Rich Hofmann: Eagles coaching intern's quarterback dream was fun while it lasted
BETHLEHEM - The National Football League doesn't do fairy tales, not very often, not anymore. It is too big, and has been for a long time. The players and the money are enormous now, so formidable and still growing, that the dreamers and the longshots occupy a smaller and smaller place in the landscape.
So many roster spots are spoken for before the first practice, so many players arrive with pedigrees and investments that make them automatics. Because of that, we cherish the exceptions as we chart their extinction.
With that, meet Matt Nagy.
"Life's crazy and it's full of opportunities," Nagy was saying yesterday morning, after he pulled on the No. 9 red jersey and practiced as the Eagles' third-string quarterback. He is 31 years old, out of the University of Delaware and the Arena Football League. He had never gotten a sniff in an NFL training camp. He was with the Eagles for his second summer as a coaching intern, preparing for the rest of his life.
And now he was playing, suddenly, because the Eagles needed a quarterback for a short period of time while backup Kevin Kolb recovered from a knee sprain. And now it was past midnight, Monday going into Tuesday, and the playbook was put away. "I was laying in bed, and I just got done, and just laid down and was thinking, and had a smile on my face that this is happening," Nagy said. "That might be all it is. It may be more. I don't know. But how can you not have a smile on your face with this opportunity?"
Four hours later, the Eagles practiced again. This time, Nagy was back in coaching shorts. The red No. 9 jersey was gone. Nagy was no longer a player, his contract rejected by the NFL, according to a source, because of a pre-existing Arena League contract that hasn't quite expired even though the league itself pretty much has expired.
And there Nagy was, running off the practice field, saying he couldn't comment - a legal technicality, a dream derailed.
The Eagles would not comment. The NFL would not comment. Within an hour, it appeared that the Eagles had turned to former Temple quarterback Adam DiMichele, whom they signed and then released after their spring minicamps were completed. An hour after that, this word came from Paul Sheehy, the president of ProStar Sports Agency, the group that represents Nagy:
"We are still working on this. It does not appear to be final yet. I am hoping for a resolution that will allow Matt this opportunity of a lifetime. He's a super QB and even better person, so we are doing everything we can to clear the obstacles preventing this from happening."
Hours passed. No announcements were made. The assumption is that it will be DiMichele - a kid with his own dreams, to be sure.
Still . . .
Nobody had guaranteed that Nagy would play tomorrow night against the Patriots. But given that playing Donovan McNabb for more than a couple of series in the first exhibition game would amount to coaching malpractice, and playing third-stringer A.J. Feeley for three quarters has already been ruled by the Supreme Court to be cruel and unusual punishment in all 50 states, the District of Columbia and Guam, it seemed as if Nagy would get to see the field.

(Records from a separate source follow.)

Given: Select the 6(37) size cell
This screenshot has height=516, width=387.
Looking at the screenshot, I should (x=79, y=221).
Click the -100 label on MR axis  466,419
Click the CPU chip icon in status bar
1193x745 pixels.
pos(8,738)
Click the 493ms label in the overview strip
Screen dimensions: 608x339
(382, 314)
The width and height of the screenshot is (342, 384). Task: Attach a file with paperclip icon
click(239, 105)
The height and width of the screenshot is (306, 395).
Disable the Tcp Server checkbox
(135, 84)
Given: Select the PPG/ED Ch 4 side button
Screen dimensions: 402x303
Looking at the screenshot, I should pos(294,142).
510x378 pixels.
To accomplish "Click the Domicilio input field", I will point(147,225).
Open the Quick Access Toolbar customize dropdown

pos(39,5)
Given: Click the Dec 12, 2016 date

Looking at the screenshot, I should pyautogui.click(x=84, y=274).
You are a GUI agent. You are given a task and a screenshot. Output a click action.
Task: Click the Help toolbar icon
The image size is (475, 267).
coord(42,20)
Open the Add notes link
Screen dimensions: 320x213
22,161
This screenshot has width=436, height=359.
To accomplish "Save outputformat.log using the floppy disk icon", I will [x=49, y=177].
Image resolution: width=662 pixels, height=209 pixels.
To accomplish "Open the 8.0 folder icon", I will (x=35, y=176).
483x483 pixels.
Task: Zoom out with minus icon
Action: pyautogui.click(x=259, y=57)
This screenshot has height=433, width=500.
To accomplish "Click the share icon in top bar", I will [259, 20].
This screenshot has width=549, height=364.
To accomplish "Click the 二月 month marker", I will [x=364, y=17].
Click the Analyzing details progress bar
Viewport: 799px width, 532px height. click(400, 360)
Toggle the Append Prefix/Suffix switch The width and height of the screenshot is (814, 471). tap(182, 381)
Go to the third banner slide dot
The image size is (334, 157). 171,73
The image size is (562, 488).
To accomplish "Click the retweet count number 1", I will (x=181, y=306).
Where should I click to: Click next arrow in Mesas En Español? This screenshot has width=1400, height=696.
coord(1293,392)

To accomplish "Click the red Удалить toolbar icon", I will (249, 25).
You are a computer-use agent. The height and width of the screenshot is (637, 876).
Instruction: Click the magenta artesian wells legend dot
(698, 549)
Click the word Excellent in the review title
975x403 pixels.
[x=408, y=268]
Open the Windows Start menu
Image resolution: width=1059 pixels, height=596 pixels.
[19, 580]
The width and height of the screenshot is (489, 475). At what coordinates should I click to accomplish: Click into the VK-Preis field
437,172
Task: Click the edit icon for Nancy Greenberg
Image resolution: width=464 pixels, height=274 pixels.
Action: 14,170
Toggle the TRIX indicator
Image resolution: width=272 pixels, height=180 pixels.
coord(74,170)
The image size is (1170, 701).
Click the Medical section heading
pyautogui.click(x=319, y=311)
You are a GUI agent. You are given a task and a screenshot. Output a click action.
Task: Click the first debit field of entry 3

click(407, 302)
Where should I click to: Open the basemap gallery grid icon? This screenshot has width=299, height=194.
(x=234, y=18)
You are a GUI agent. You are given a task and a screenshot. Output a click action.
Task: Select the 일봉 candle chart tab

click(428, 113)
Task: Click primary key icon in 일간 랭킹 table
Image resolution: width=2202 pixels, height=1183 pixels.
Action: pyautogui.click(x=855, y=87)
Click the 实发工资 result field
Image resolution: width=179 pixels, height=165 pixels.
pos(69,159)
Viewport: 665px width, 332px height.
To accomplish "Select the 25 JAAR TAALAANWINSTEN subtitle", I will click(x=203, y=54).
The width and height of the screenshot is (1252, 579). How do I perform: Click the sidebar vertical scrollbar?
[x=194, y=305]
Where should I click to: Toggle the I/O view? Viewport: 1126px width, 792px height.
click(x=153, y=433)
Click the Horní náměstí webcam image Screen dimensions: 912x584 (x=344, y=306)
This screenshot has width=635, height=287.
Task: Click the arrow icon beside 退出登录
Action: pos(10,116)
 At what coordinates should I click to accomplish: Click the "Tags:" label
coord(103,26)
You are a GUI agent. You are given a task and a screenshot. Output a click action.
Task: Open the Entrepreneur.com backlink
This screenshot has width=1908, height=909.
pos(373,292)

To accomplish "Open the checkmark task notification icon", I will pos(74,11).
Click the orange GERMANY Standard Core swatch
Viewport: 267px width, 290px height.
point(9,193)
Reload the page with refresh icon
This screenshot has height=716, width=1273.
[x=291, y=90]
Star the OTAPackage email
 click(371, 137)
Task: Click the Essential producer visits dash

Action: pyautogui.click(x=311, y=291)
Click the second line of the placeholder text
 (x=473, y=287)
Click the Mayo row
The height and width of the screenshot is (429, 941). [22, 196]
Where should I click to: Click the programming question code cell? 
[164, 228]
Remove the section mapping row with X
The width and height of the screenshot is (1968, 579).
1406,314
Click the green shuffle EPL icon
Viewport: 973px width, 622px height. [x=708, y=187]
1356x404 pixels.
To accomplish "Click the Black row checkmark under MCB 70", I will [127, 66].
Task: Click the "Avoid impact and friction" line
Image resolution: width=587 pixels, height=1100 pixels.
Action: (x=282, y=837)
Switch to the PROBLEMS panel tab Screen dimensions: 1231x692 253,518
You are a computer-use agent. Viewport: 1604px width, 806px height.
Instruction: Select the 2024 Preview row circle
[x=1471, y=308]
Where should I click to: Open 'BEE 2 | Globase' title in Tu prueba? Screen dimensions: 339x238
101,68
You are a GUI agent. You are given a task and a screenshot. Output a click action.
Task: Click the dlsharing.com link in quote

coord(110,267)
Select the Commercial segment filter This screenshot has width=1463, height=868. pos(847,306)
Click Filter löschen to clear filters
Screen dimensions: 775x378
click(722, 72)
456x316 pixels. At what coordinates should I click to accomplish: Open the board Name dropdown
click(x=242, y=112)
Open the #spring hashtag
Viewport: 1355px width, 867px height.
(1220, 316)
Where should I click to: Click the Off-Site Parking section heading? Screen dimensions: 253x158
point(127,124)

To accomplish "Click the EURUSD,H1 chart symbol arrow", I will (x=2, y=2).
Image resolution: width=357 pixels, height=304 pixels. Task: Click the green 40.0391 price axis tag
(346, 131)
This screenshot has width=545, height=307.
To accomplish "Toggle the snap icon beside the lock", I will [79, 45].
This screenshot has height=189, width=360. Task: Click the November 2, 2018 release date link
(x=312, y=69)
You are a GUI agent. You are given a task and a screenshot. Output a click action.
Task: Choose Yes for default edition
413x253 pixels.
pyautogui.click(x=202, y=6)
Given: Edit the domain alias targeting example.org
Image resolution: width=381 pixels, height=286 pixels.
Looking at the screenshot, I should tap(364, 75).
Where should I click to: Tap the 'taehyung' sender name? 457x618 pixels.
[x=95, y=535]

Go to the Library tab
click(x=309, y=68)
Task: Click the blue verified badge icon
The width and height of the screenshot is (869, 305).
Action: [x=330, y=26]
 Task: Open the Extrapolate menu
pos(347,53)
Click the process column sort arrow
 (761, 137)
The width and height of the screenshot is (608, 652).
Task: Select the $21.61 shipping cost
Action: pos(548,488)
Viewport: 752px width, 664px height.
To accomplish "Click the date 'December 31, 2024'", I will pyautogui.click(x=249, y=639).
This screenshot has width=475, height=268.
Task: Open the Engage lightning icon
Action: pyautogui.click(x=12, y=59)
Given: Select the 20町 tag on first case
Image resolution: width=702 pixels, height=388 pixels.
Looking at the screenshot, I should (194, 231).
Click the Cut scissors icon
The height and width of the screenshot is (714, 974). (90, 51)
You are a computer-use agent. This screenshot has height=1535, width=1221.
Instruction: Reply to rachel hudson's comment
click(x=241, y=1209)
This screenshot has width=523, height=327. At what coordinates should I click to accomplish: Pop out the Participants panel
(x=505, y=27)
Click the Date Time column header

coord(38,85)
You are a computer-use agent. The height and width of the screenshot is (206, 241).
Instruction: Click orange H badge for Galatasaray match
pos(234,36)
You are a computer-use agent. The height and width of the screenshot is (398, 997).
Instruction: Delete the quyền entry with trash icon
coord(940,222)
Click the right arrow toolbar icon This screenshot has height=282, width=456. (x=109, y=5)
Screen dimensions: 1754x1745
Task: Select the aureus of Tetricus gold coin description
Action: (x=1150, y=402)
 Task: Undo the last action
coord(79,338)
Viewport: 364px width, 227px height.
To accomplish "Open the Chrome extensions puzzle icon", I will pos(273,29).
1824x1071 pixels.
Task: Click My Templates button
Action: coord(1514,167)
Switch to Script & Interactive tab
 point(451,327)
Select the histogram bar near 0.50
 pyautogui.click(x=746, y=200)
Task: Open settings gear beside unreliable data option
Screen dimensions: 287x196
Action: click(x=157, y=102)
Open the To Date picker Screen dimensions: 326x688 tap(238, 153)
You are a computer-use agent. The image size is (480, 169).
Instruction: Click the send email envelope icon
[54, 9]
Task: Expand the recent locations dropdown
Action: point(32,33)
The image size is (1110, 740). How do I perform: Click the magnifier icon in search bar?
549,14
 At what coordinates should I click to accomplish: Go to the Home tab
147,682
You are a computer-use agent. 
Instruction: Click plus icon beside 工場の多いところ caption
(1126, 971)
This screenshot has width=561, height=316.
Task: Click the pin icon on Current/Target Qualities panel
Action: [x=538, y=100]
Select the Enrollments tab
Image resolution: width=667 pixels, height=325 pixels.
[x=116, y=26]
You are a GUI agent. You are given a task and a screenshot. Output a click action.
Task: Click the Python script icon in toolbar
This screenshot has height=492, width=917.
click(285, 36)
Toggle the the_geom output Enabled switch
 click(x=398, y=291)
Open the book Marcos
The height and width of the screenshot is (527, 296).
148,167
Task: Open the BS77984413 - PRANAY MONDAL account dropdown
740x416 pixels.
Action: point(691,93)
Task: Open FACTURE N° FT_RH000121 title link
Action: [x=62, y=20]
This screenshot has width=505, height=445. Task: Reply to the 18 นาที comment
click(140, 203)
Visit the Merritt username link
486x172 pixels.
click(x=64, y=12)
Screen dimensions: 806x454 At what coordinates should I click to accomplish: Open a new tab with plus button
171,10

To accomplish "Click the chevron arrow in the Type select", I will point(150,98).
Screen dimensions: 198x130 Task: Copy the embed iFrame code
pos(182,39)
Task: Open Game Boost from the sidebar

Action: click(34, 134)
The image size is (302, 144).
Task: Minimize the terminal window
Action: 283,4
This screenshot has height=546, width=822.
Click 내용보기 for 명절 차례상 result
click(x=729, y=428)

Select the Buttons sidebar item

For a few hours there, it was a story that needed no embellishment. It really needed no other voices. It was simple and pure and funny and fun. It was about one man and one dream that was going to come true, at least for a couple of days.
Instead, it was a couple of hours.
Nagy said he promised himself he wasn't going to be the kind of guy who couldn't adjust to the denial of a dream. So he has an outside job opportunity waiting for him and he has come to Lehigh for two successive summers as a coaching intern. He has gone to meetings, worked on coaching stuff with players, tried to be a sponge. In the cafeteria, he has walked in and gone to the left side of the room, where the coaches eat their meals.
Then, yesterday morning, he went to the right side of the cafeteria instead. Then, last night, he presumably went to the left side again.